If you read the motoring press then you might believe that the RX400h, with its part electric/part petrol "hybrid" engine, has been sent from above to single-handedly slay climate change. According to much of the coverage, there is no need to feel guilty - if you ever did, that is - about driving an SUV, given that the RX400h achieves up to three times the fuel efficiency of its market rivals and an equally impressive reduction of polluting exhaust fumes. The message is clear: relax everyone, the panic's over. A breathless review in Automobile magazine talks of a car that "accelerates with V-8 gusto and cradles its occupants in leather-lined luxury". The hyperbolic review ends: "The Lexus RX400h provides the well-to-do with a sacrifice-free ride to social responsibility."
The key is in that last sentence: a sacrifice-free ride to social responsibility. I suspect that it will be popular and will be used to counter arguments about driving such monsters.
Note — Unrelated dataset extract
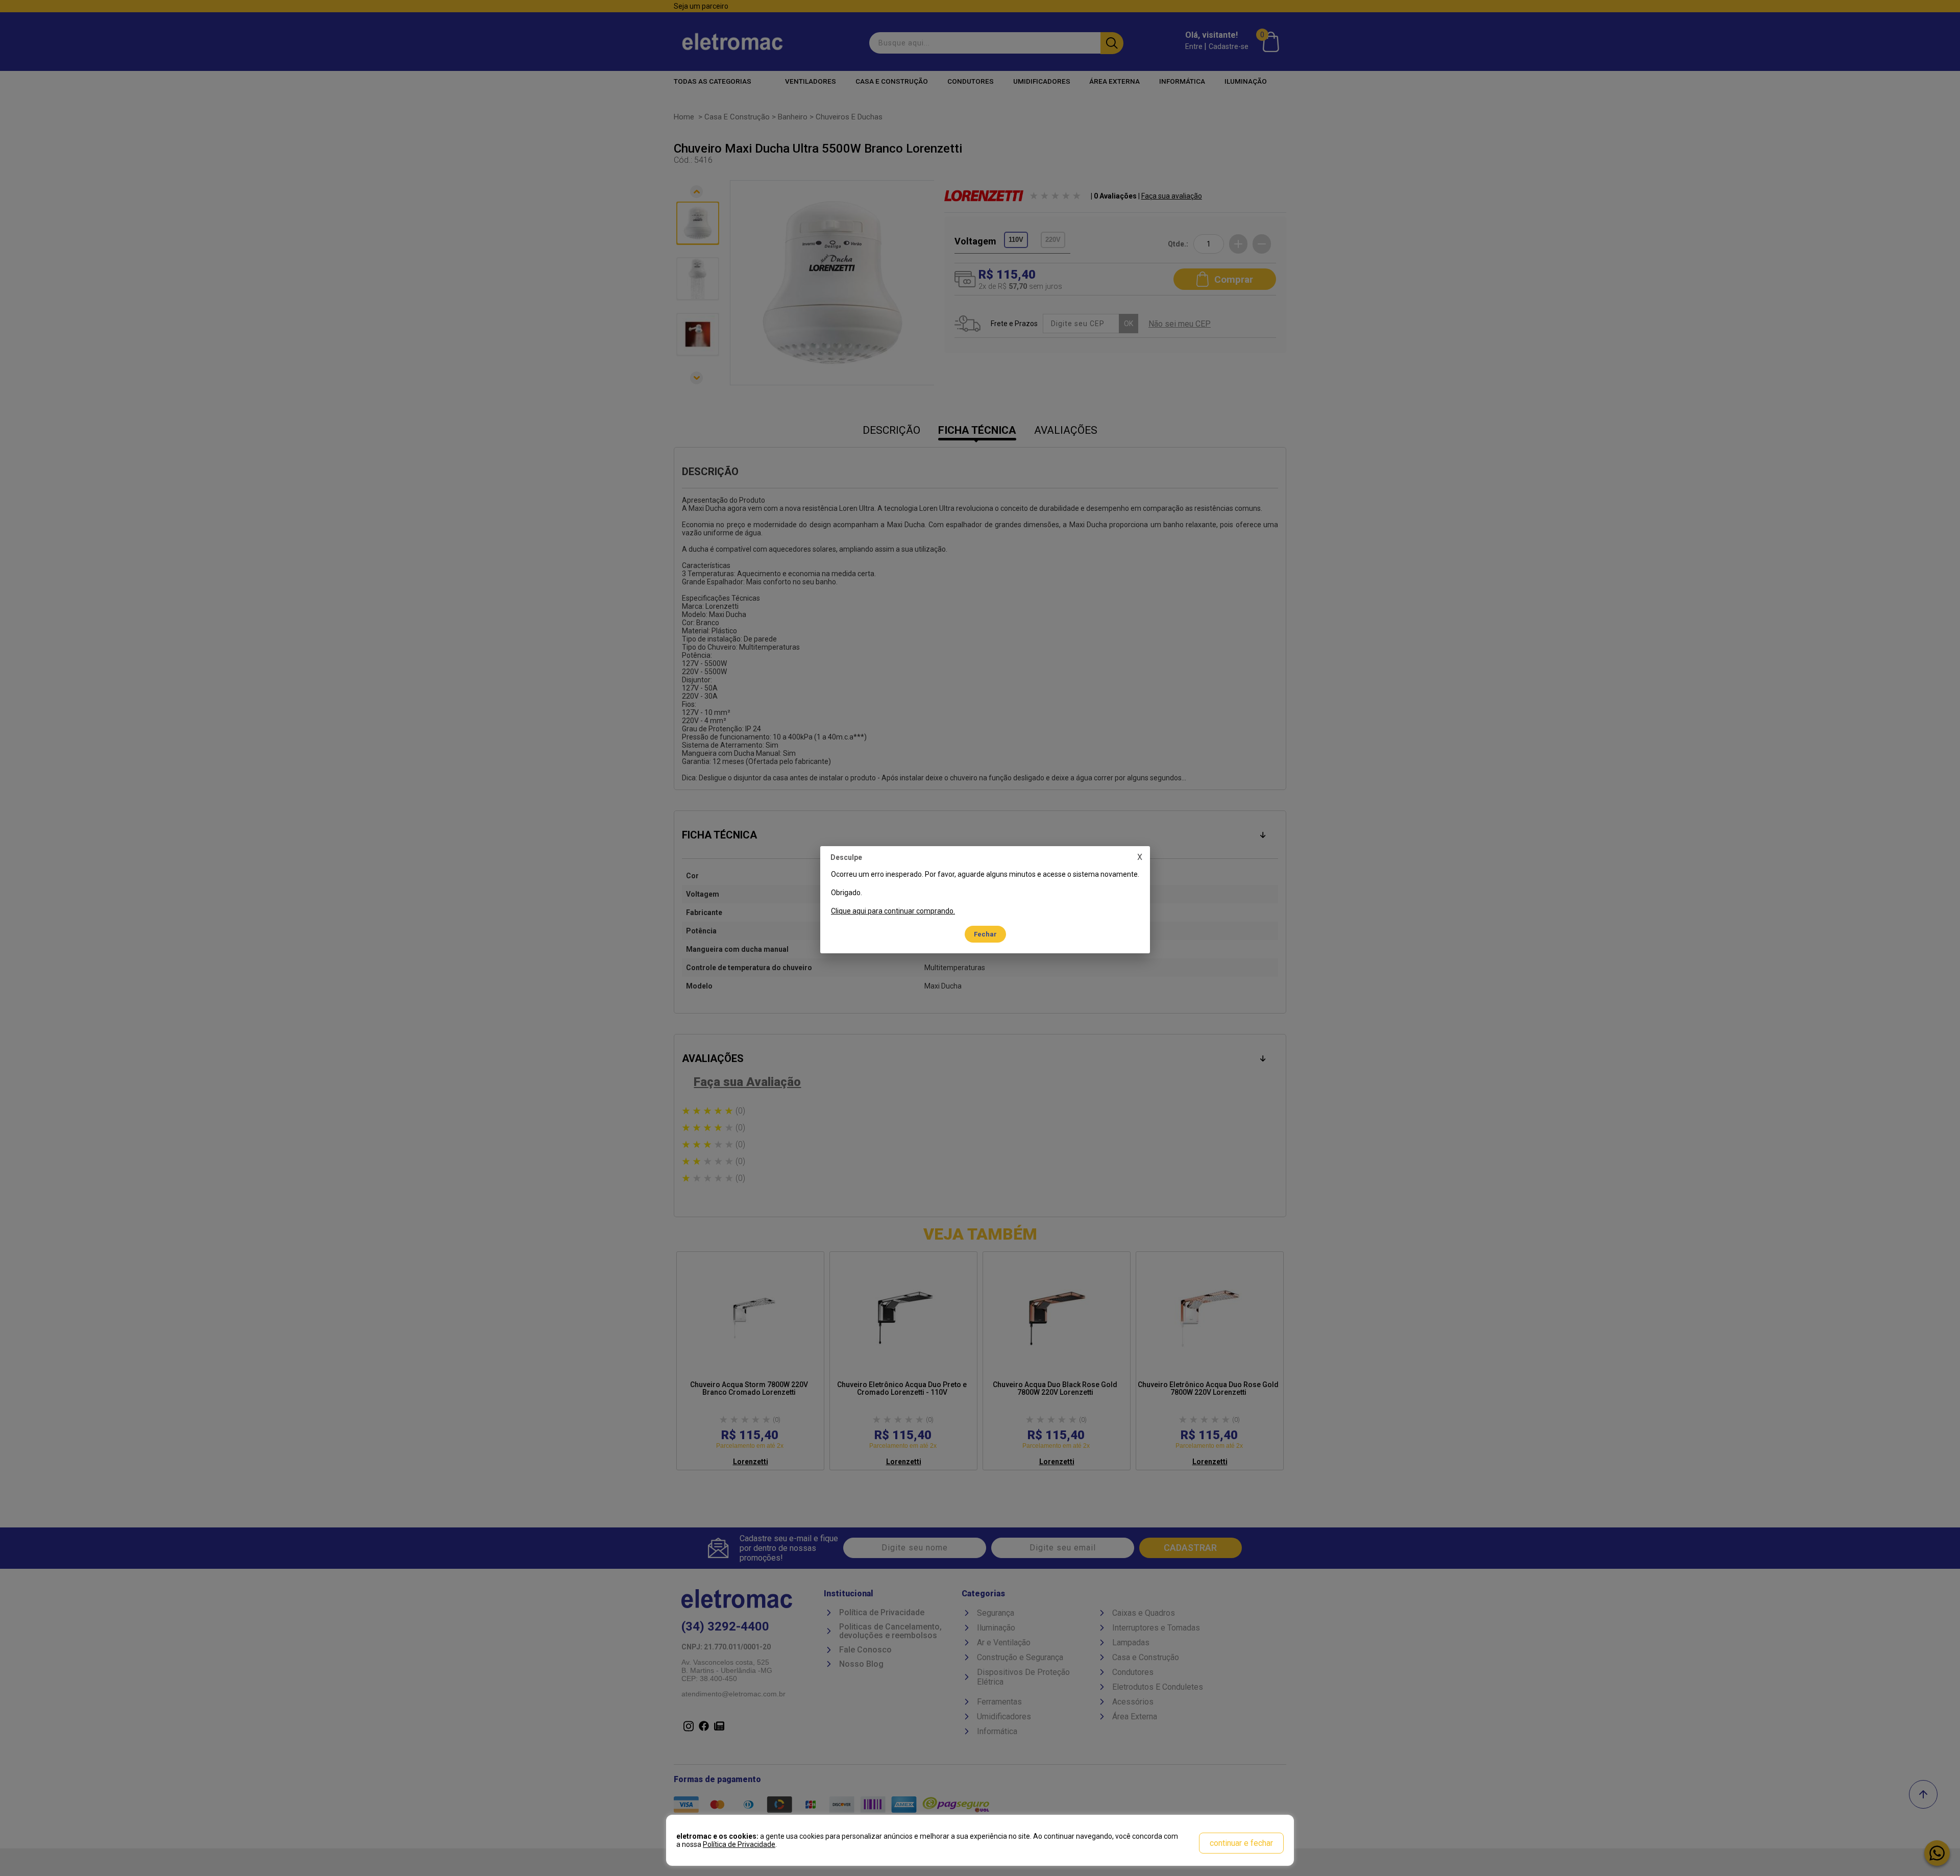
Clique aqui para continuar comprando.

Emily Armistead, a climate campaigner for Greenpeace, is enraged that sections of the motoring media have hailed the RX400h as a "green" SUV, seeing that its carbon emissions, while lower than its rivals, are roughly equivalent to that of a Ford Mondeo estate. "It has marginally less impact on the climate, but it is demonstrably not a green car," she says. "You're still driving two tonnes around unnecessarily to do the shopping." Armistead points out that the differential in Vehicle Excise Duty between SUVs and cars is tiny - about £100 a year. When you consider that it can cost £1,200 to get new tyres for a Range Rover, this is never going to persuade their owners to consider more fuel-efficient, less polluting vehicles.